First Taste: Rockpool (fish)

12.03.07

The biggest news in Australian dining this month is Rockpool (fish). High-profile ponytailed chef Neil Perry closed his Sydney restaurant Rockpool, which had existed since 1989, did a breakneck two-week makeover and reopened in early November as Rockpool (fish). The original restaurant was an eclectic fine-diner, but in the remake Perry has scrapped the damask, amuses, petits fours and sterling-silver crumb scrapers and has decided to focus on one of the restaurant's core strengths: its seafood. With a procurement process that has the kitchen in direct contact with fishermen, fish arrive in the restaurant still in rigor mortis. They're dry-filleted and portioned onto individual drip-trays before being stored in fish fridges until they're cooked, and the treatment of shellfish and crustaceans is similarly rigorous, with many of them kept live in the restaurant's pristine tanks in the basement.

Where Rockpool had set menus, version 2.0 is all about choice. Those fish—whole snapper, flounder and silver bream, fillets of red emperor, bass groper, John Dory, yellowfin tuna, snapper and flathead—are offered with a choice of species-specific cooking options: for example, steamed with red curry sauce, grilled with herb butter, or simply pan-roasted. The appetizer section, meanwhile, reads like a greatest-hits collection of Rockpool dishes from throughout its years, listing the likes of stir-fried scallops with pappardelle and XO sauce; spanner crab and pork hock salad with salt-and-pepper tofu; and simple numbers like raw tuna with olive oil and sea salt.
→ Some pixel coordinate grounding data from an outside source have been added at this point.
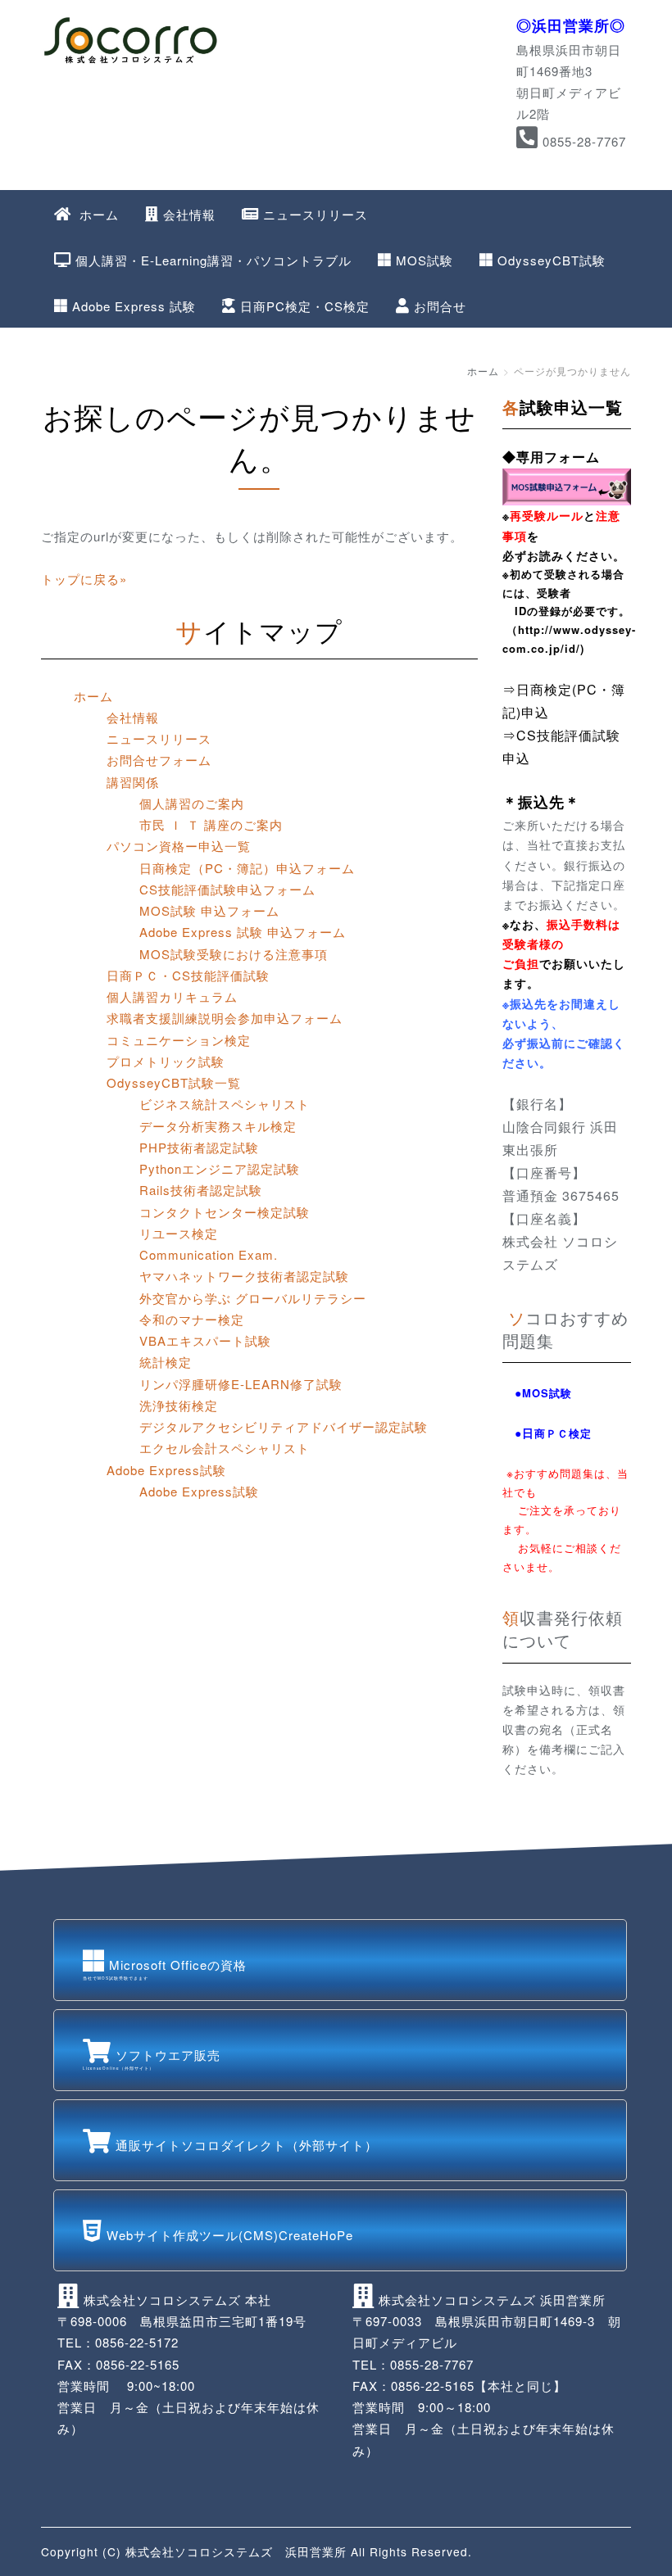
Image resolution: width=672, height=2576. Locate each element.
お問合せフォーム (159, 759)
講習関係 (133, 781)
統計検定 (165, 1361)
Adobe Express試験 (166, 1469)
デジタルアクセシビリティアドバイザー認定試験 (283, 1426)
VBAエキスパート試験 (205, 1340)
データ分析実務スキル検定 (218, 1125)
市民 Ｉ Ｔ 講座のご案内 (211, 824)
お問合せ (440, 306)
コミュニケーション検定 (179, 1039)
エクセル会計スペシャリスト (224, 1447)
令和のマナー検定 (191, 1319)
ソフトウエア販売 (151, 2058)
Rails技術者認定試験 (200, 1189)
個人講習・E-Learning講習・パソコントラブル (213, 260)
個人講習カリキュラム (172, 996)
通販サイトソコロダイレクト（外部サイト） (247, 2144)
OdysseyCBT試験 (551, 260)
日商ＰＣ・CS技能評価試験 (188, 975)
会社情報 (189, 214)
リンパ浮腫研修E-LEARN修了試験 (241, 1383)
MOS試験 (424, 260)
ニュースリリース (315, 214)
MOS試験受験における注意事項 (233, 953)
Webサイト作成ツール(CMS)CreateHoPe (230, 2234)
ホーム (97, 214)
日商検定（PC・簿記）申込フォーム (247, 867)
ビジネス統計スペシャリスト (224, 1103)
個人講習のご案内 (191, 803)
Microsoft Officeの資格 (165, 1968)
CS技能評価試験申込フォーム (227, 889)
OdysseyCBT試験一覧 (174, 1082)
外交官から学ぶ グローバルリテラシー (252, 1297)
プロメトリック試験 (166, 1061)
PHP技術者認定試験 (199, 1147)
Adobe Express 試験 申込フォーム (242, 931)
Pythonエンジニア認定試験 (219, 1168)
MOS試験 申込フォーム (209, 910)
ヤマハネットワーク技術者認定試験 (244, 1275)
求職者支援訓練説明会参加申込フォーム (225, 1017)
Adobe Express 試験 (134, 306)
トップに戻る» (84, 578)
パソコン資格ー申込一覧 (179, 845)
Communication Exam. (208, 1254)
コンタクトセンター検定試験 (224, 1211)
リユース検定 (178, 1233)
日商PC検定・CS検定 (305, 306)
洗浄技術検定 (178, 1405)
Having dropped by in the first weeks to admire the décor (gotta love the moody, massive, lightboxed Earl Carter still life photos of seafood) and the Billecart-rosé-by-the-glass policy, we found lots of things to like—among them the novelty of seeing Perry calling the pass. The prawn-toast canapé carpeted with sevruga caviar rocks, and the mud crab steamed with red curry is a revelation.
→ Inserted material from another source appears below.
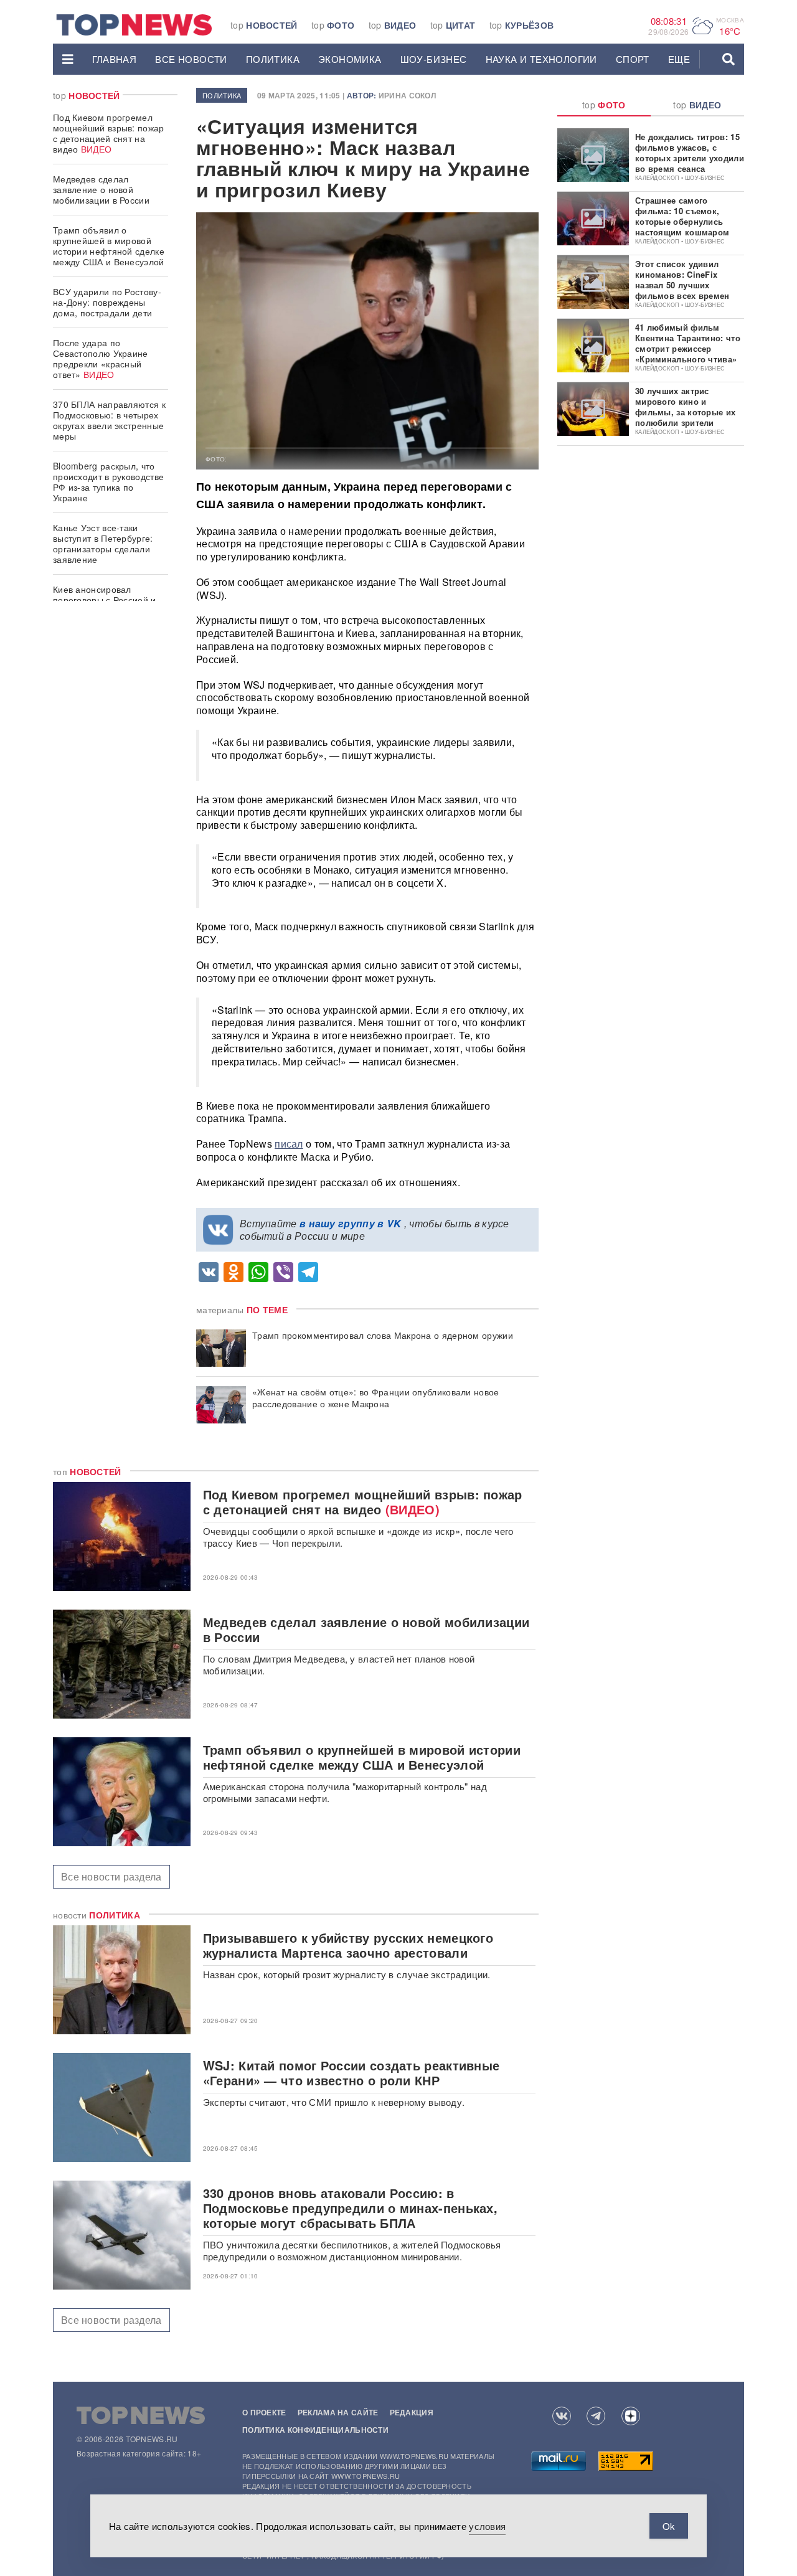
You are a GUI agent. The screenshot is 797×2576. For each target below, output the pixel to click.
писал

For all the luxury, Rockpool (fish) won't break the bank, but the less-expensive-than-Rockpool tag doesn't mean it has become a bargain basement. Line-caught fish is never going to be cheap, and Perry's commitment to sustainable fisheries means he chooses supplies with business practices and pays a premium for carefully-handled ingredients.

You can, technically speaking, step in and simply have a beer and a Moroccan fish burger from the bar menu and escape for less than $27 a head, though when this reporter attempted it, he was so distracted by the raw fish options, the ethereally crisp calamari, the sublime sides and the Muscat Beaumes-de-Venise custard with mango and pineapple cake that he and his co-diner dropped $115 in the process. The burger, incidentally, was fabulous.